A foliculite da barba,
inclusive, está entre as principais queixas desse público. O formato
naturalmente curvado dos pelos favorece que eles encravem após o barbear,
provocando inflamação, dor e marcas na pele. "A própria estrutura dos
fios propicia a foliculite, além do processo de reação que a pele negra possui.
Importante manter a área bem higienizada antes do barbear, evitar reutilizar a
lâmina muitas vezes e em repetidos movimentos e, quando possível, optar pela
depilação a laser para eliminar a causa do problema. Apesar do processo
inflamatório ainda é necessário hidratar a região e podemos utilizar de
esfoliantes antes do barbear", afirma a especialista.
No caso dos homens que utilizam barba,
Jéssica destaca a importância de evitar o uso de lâminas desgastadas
e o hábito de raspar os pelos contra o sentido de crescimento, práticas que
podem aumentar a ocorrência de pelos encravados e foliculite. A especialista
também reforça que alterações como manchas persistentes, inflamações e mudanças
na textura da pele merecem atenção profissional.
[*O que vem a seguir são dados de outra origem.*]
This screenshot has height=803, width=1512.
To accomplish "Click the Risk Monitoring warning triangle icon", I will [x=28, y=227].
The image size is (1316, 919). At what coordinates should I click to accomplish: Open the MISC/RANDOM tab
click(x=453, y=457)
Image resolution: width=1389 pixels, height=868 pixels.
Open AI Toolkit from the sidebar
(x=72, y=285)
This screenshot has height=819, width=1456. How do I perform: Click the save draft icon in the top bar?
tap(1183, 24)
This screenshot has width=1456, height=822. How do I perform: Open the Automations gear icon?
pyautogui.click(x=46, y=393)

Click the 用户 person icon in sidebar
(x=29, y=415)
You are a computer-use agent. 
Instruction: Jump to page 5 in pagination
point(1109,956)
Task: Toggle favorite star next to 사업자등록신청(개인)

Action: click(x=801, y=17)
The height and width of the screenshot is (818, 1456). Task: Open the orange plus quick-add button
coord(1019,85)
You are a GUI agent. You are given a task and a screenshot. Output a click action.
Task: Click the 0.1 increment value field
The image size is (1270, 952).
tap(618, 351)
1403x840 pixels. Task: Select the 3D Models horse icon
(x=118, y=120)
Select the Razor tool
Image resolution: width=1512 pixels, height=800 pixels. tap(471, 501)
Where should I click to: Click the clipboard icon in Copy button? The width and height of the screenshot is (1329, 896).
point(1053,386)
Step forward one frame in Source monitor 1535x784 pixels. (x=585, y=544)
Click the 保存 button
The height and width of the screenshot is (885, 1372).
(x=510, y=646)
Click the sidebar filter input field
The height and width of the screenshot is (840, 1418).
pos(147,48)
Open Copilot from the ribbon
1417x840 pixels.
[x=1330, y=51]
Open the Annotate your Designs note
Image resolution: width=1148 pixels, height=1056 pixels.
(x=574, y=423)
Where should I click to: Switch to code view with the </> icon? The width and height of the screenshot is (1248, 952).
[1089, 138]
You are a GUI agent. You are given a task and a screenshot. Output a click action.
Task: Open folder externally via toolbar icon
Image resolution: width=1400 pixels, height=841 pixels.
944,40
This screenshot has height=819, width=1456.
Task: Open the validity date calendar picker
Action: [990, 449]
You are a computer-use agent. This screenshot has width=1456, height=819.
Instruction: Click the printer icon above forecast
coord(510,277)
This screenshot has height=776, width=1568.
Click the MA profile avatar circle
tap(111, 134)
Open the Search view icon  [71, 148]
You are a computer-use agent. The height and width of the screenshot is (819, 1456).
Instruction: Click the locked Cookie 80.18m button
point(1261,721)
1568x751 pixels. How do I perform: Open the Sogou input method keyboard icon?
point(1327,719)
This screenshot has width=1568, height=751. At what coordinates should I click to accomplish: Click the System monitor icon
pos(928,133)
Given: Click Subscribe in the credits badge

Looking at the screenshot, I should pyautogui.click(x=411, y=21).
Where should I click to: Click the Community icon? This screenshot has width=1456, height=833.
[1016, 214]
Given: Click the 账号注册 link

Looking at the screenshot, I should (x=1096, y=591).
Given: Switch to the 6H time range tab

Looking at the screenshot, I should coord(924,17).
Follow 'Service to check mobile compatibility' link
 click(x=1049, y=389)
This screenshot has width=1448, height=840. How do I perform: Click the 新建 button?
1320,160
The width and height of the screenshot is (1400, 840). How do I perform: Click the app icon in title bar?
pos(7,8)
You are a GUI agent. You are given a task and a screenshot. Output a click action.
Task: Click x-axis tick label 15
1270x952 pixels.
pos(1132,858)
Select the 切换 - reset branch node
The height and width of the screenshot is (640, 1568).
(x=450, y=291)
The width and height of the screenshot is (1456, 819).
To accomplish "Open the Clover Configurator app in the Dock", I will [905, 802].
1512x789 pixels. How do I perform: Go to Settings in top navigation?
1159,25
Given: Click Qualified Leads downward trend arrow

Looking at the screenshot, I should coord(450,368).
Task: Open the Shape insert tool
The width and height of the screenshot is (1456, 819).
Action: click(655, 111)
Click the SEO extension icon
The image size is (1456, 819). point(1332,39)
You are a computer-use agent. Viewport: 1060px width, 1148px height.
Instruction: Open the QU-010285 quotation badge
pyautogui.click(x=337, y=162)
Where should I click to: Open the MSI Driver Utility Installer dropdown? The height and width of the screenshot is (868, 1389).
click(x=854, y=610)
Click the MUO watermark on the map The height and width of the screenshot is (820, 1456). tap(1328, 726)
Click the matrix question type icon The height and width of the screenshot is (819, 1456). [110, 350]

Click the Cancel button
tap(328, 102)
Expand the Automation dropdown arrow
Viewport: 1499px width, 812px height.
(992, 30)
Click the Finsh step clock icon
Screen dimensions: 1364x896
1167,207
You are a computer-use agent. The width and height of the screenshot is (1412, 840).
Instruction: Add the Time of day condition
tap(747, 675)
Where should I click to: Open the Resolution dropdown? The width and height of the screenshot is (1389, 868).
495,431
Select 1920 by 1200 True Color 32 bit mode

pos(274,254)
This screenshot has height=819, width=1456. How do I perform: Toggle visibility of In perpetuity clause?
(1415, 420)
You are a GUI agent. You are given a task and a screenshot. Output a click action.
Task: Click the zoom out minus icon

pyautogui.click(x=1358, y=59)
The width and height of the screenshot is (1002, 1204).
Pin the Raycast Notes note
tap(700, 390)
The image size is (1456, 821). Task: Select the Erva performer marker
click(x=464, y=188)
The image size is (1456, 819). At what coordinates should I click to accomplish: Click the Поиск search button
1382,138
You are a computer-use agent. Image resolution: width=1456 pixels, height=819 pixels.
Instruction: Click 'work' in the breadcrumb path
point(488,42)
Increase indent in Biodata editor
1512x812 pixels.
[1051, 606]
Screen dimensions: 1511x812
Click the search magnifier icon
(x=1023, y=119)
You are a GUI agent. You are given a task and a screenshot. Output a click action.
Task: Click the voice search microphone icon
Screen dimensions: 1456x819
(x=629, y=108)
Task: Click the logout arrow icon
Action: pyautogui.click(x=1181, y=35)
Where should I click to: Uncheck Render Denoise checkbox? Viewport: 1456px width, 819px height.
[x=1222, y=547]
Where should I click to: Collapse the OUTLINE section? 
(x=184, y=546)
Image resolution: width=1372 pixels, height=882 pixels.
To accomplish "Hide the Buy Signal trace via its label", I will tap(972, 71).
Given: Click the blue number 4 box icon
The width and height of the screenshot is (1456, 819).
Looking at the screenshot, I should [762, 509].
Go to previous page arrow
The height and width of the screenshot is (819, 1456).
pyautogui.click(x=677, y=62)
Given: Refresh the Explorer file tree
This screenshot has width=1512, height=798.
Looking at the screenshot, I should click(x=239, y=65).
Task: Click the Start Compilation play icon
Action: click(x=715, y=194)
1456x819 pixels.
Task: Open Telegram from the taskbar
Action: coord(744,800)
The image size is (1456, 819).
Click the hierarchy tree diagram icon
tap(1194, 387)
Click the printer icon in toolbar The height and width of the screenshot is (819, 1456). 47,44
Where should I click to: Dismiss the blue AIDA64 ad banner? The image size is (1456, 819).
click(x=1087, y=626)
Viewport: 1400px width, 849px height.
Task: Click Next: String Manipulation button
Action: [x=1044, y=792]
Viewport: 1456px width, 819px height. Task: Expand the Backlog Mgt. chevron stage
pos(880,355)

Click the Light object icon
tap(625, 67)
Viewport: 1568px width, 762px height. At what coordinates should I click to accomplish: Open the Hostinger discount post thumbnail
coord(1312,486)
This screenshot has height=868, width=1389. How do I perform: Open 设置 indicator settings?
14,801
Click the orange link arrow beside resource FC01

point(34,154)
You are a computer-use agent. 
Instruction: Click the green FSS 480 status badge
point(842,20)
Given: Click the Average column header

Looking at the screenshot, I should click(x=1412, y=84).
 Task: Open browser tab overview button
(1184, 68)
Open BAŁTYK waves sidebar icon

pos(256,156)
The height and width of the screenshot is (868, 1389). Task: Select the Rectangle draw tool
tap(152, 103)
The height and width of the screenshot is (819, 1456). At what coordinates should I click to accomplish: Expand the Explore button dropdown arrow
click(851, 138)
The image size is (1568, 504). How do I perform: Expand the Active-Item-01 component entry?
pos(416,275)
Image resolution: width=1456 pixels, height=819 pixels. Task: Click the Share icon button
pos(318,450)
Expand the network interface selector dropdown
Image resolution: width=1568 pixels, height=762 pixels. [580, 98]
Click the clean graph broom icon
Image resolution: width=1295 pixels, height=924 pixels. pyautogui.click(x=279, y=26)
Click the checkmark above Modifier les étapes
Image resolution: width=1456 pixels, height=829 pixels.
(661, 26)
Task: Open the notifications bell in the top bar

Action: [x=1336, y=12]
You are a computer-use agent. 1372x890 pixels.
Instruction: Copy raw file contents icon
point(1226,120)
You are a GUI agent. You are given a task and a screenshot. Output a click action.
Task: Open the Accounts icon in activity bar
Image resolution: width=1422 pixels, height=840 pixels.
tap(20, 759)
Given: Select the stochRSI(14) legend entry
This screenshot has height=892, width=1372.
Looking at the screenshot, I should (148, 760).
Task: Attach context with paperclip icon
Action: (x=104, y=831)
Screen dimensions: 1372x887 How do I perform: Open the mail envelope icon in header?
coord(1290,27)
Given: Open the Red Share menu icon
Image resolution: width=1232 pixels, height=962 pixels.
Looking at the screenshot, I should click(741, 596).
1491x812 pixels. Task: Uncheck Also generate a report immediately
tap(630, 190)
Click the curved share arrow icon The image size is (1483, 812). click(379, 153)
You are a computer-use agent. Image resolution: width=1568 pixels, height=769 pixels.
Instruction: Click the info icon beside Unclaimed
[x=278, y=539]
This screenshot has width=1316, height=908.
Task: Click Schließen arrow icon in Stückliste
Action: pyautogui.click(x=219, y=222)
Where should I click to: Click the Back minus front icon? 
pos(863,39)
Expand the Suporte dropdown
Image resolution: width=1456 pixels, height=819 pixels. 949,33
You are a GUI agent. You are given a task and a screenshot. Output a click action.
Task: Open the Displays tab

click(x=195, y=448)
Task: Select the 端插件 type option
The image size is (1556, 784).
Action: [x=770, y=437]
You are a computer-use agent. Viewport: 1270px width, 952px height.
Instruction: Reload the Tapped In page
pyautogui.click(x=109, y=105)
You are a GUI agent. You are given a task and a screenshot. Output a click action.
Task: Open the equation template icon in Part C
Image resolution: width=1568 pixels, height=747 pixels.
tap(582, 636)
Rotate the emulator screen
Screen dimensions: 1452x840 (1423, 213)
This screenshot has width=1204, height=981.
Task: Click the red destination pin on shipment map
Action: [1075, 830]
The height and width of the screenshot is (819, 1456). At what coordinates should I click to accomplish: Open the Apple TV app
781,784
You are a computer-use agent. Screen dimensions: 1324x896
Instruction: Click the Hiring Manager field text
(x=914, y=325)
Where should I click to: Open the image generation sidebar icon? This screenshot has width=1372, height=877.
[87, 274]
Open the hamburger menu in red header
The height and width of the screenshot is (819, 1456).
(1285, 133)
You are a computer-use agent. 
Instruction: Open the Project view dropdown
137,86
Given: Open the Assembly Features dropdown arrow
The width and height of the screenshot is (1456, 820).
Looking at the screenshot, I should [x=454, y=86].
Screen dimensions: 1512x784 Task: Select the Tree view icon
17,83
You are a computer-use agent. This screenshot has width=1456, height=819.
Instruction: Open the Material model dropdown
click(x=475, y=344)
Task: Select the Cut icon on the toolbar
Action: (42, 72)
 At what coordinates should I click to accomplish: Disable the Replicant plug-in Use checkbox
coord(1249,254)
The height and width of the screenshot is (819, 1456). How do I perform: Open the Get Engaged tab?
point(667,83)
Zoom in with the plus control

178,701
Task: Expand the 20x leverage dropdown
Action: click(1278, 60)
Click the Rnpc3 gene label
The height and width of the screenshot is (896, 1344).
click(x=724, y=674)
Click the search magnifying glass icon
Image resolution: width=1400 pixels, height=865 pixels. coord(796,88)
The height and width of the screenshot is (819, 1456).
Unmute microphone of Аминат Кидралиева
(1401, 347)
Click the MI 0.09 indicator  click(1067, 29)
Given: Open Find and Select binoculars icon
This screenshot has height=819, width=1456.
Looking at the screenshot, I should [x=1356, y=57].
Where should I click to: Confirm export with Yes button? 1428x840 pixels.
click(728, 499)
Com mais de dez anos de experiência na
área, Jéssica reforça que a limpeza diária da pele, o uso de hidratantes
adequados, a aplicação de protetor solar todos os dias e técnicas corretas
durante o barbear são indispensáveis na rotina – além de alguns tratamentos
dermatológicos para o controle de manchas, a exemplo do peeling.
Para Jéssica, o impacto desse movimento
ultrapassa os benefícios individuais. "Os filhos aprendem muito mais
pelo exemplo do que pelo discurso. Quando um pai demonstra que cuidar da
própria saúde faz parte da rotina, ele ajuda a construir uma geração que
entende o autocuidado como um hábito natural, e não como um sinal de vaidade.
Esse talvez seja um dos maiores legados que ele pode deixar", conclui.